How can employers use data to entice workers back to the office?

'None of us have managed through a global pandemic before'

How can employers use data to entice workers back to the office?

Earlier this month, Elon Musk was in the headlines after an email he sent requiring workers to be in the office was leaked.

"Anyone who wishes to do remote work must be in the office for a minimum (and I mean *minimum*) of 40 hours per week or depart Tesla. This is less than we ask of factory workers," he wrote to Tesla’s executive staff. He added that the office must be the employee's primary workplace where the other workers they regularly interact with are based — "not a remote branch office unrelated to the job duties."

This is just not the way to call workers back to the office, says Ben Waber, founder and president of Humanyze, a people analytics software provider, in talking with Canadian HR Reporter.

“What people showed, even during the pandemic, is if you give people a good reason, they could dramatically change very quickly how they work. But a good reason is not ‘Oh, the CEO thinks this is the best’.”

Data and analytics

Instead, turn to data and analytics, says Waber.

“A good reason is ‘Here’s some data that shows if we do this, it’s likely to improve our performance by this much’. And now let’s have a discussion around it,” he says.

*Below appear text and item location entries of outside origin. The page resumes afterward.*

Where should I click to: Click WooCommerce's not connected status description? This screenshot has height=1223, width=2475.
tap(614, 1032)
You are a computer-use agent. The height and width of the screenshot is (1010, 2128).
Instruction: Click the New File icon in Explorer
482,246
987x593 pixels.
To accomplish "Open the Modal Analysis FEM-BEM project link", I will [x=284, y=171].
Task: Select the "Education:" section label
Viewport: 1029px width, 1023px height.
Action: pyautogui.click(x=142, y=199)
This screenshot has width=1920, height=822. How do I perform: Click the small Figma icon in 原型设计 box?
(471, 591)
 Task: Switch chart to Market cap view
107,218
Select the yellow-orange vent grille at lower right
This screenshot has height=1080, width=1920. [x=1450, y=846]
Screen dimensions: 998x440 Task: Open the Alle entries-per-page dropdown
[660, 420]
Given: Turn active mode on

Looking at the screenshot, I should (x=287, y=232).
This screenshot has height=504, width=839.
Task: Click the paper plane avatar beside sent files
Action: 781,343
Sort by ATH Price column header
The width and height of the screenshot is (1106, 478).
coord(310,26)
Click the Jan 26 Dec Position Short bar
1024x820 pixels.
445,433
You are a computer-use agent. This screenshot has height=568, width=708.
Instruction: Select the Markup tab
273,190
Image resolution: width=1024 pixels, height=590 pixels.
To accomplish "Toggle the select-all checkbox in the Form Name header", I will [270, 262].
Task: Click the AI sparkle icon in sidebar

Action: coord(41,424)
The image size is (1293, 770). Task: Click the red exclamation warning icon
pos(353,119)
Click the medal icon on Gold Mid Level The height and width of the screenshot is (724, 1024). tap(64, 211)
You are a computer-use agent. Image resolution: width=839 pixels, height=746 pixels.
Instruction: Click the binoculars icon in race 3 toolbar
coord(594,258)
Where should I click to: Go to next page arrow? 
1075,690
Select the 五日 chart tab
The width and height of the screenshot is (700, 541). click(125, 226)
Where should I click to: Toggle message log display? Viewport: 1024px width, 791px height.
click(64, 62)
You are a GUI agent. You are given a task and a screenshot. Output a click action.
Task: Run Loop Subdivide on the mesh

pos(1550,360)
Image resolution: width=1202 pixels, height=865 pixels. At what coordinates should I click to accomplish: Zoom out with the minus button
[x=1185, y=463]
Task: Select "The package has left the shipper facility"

“No one can claim, at this point, that they know what they’re doing when it comes to workplace strategy. None of us have managed through a global pandemic before that then dramatically changed, in an incredible short period of time, work patterns. No one has done that. Everybody has to have more humility around what we’re trying to do — let’s be honest with each other.”'

Nearly one-third (32 per cent) of Canadians say that they would look for another job if their employer forced them to work exclusively from the office, according to a report from Ipsos. Another survey released in April found that more than eight in 10 (82 per cent) workers in the U.S. have comfort in returning to the physical workplace, up from 71 per cent in January 2022.


Ben Waber

Employers, however, must not use these data as they are, says Waber.

"I wouldn’t suggest that organizations and people just blindly follow what the data says. Because, ultimately, these kinds of analyses, they don’t know what kind of work is being done. Instead… these metrics can be very useful for having that conversation."

Two key questions

And when having those conversations, two specific sets of data matter, he says, starting with "What do people want?"

“A very significant majority of people want to have the flexibility to not be in the office every day. And I believe it’s about 50 per cent of people say they would quit their job if their employer wants them to be in the office every single day of the week. But… was that also necessarily the norm pre-pandemic?”

Read more: The Conference Board of Canada decided to go fully remote in the summer of 2020, and two years later, says it has seen success with the fully remote model.

The second question is if people work from home or the office, "How does it change how they work?"

Everyone is saying, “I feel I’m more productive working from home” or “I think the organization is more productive working in the office,” says Waber, but is that true? What does that actually mean?

“How does it change how we collaborate with each other? How does it change how we spend our time when we’re working from home?”

Nearly every organization have the appropriate data to answer the second question, says Waber.

But it is still a hypothesis, he says, “and if it doesn’t work, then we’ll try something else’.”